Inspired by Peggy McIntosh’s White Privilege: Unpacking the Invisible Knapsack

As part of our pre-conference session (“Walking” the Talk: Taking Equity One “Step” at a Time) at CACUSS19, we – Akeisha Lari and Sania Hameed – developed a Privilege “Backpack”, to think about the different ways that privileges manifest within higher education institutions and student affairs broadly. These are directly inspired by Peggy McIntosh’s foundational work, White Privilege: Unpacking the Invisible Knapsack. Many of these can be adopted to workplaces outside of higher education as well, but we felt that keeping the breadth did not reduce the applicability to our student affairs context. 

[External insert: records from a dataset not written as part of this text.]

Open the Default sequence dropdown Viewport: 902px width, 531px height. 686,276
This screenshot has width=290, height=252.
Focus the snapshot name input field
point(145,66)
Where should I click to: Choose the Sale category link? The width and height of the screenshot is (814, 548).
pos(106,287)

This list is by no means exhaustive, and is built by considering the experiences of our colleagues and consulting with them, as well as mulling over our own experiences and observations. This list is not intended to shame anyone – it is simply a reflective tool to help us think about the ways and moments that we hold or lack privilege across different social stratifications, including race, gender, socio-economic status, ability, sexual orientation, and more. 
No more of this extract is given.